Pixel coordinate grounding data
== Segment start ==
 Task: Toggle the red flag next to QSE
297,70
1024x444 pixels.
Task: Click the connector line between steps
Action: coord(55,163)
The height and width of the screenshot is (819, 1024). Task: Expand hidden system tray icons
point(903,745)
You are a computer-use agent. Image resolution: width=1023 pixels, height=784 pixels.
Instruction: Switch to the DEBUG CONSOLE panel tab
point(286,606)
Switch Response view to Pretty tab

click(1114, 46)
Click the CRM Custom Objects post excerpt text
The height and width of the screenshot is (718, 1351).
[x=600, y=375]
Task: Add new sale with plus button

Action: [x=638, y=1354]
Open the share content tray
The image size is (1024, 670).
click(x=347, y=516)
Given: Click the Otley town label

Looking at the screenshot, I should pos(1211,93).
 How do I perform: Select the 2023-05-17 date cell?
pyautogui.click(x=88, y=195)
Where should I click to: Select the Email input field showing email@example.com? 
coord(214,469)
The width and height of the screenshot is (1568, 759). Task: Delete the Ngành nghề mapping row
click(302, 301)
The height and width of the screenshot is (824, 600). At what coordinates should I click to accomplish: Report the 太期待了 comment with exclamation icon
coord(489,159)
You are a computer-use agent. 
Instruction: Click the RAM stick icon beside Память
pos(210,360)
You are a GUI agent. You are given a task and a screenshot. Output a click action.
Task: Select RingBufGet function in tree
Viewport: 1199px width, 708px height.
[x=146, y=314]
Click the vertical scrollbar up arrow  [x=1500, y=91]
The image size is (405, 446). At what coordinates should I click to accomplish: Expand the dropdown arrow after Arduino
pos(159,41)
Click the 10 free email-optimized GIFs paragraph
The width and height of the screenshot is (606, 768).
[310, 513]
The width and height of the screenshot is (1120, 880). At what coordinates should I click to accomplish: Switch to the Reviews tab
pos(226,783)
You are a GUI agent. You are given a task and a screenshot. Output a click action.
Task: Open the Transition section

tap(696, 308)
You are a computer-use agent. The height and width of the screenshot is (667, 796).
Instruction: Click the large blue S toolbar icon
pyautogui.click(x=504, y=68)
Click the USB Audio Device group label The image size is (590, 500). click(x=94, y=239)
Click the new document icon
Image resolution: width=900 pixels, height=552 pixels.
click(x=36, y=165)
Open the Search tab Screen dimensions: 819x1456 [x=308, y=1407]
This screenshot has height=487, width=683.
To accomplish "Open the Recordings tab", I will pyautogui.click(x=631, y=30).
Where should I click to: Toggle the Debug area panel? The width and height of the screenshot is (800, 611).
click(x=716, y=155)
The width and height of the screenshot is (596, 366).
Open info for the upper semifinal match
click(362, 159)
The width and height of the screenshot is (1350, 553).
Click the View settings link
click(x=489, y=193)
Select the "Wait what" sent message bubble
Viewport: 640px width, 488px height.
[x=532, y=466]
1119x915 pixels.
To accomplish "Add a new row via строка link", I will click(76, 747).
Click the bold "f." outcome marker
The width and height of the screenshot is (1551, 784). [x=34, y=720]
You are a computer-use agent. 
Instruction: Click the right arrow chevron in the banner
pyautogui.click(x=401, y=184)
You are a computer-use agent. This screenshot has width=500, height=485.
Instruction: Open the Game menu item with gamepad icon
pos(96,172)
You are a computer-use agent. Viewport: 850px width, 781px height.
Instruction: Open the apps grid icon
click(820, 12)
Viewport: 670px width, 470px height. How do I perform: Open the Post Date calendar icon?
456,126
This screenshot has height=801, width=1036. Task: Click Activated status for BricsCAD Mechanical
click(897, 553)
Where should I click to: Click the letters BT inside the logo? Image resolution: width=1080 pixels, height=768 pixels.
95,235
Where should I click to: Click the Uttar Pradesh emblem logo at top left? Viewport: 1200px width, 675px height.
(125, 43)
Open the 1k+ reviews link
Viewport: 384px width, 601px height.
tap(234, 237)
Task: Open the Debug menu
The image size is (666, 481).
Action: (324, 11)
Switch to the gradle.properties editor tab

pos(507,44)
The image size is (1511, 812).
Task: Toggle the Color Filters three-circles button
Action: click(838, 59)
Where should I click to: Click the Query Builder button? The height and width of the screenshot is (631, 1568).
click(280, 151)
== Segment end ==
## Work item
What's needed is an exact copy of every entry.

## Task output
 Task: Toggle the red flag next to QSE
297,70
1024x444 pixels.
Task: Click the connector line between steps
Action: coord(55,163)
The height and width of the screenshot is (819, 1024). Task: Expand hidden system tray icons
point(903,745)
You are a computer-use agent. Image resolution: width=1023 pixels, height=784 pixels.
Instruction: Switch to the DEBUG CONSOLE panel tab
point(286,606)
Switch Response view to Pretty tab

click(1114, 46)
Click the CRM Custom Objects post excerpt text
The height and width of the screenshot is (718, 1351).
[x=600, y=375]
Task: Add new sale with plus button

Action: [x=638, y=1354]
Open the share content tray
The image size is (1024, 670).
click(x=347, y=516)
Given: Click the Otley town label

Looking at the screenshot, I should pos(1211,93).
 How do I perform: Select the 2023-05-17 date cell?
pyautogui.click(x=88, y=195)
Where should I click to: Select the Email input field showing email@example.com? 
coord(214,469)
The width and height of the screenshot is (1568, 759). Task: Delete the Ngành nghề mapping row
click(302, 301)
The height and width of the screenshot is (824, 600). At what coordinates should I click to accomplish: Report the 太期待了 comment with exclamation icon
coord(489,159)
You are a computer-use agent. 
Instruction: Click the RAM stick icon beside Память
pos(210,360)
You are a GUI agent. You are given a task and a screenshot. Output a click action.
Task: Select RingBufGet function in tree
Viewport: 1199px width, 708px height.
[x=146, y=314]
Click the vertical scrollbar up arrow  [x=1500, y=91]
The image size is (405, 446). At what coordinates should I click to accomplish: Expand the dropdown arrow after Arduino
pos(159,41)
Click the 10 free email-optimized GIFs paragraph
The width and height of the screenshot is (606, 768).
[310, 513]
The width and height of the screenshot is (1120, 880). At what coordinates should I click to accomplish: Switch to the Reviews tab
pos(226,783)
You are a GUI agent. You are given a task and a screenshot. Output a click action.
Task: Open the Transition section

tap(696, 308)
You are a computer-use agent. The height and width of the screenshot is (667, 796).
Instruction: Click the large blue S toolbar icon
pyautogui.click(x=504, y=68)
Click the USB Audio Device group label The image size is (590, 500). click(x=94, y=239)
Click the new document icon
Image resolution: width=900 pixels, height=552 pixels.
click(x=36, y=165)
Open the Search tab Screen dimensions: 819x1456 [x=308, y=1407]
This screenshot has height=487, width=683.
To accomplish "Open the Recordings tab", I will pyautogui.click(x=631, y=30).
Where should I click to: Toggle the Debug area panel? The width and height of the screenshot is (800, 611).
click(x=716, y=155)
The width and height of the screenshot is (596, 366).
Open info for the upper semifinal match
click(362, 159)
The width and height of the screenshot is (1350, 553).
Click the View settings link
click(x=489, y=193)
Select the "Wait what" sent message bubble
Viewport: 640px width, 488px height.
[x=532, y=466]
1119x915 pixels.
To accomplish "Add a new row via строка link", I will click(76, 747).
Click the bold "f." outcome marker
The width and height of the screenshot is (1551, 784). [x=34, y=720]
You are a computer-use agent. 
Instruction: Click the right arrow chevron in the banner
pyautogui.click(x=401, y=184)
You are a computer-use agent. This screenshot has width=500, height=485.
Instruction: Open the Game menu item with gamepad icon
pos(96,172)
You are a computer-use agent. Viewport: 850px width, 781px height.
Instruction: Open the apps grid icon
click(820, 12)
Viewport: 670px width, 470px height. How do I perform: Open the Post Date calendar icon?
456,126
This screenshot has height=801, width=1036. Task: Click Activated status for BricsCAD Mechanical
click(897, 553)
Where should I click to: Click the letters BT inside the logo? Image resolution: width=1080 pixels, height=768 pixels.
95,235
Where should I click to: Click the Uttar Pradesh emblem logo at top left? Viewport: 1200px width, 675px height.
(125, 43)
Open the 1k+ reviews link
Viewport: 384px width, 601px height.
tap(234, 237)
Task: Open the Debug menu
The image size is (666, 481).
Action: (324, 11)
Switch to the gradle.properties editor tab

pos(507,44)
The image size is (1511, 812).
Task: Toggle the Color Filters three-circles button
Action: click(838, 59)
Where should I click to: Click the Query Builder button? The height and width of the screenshot is (631, 1568).
click(280, 151)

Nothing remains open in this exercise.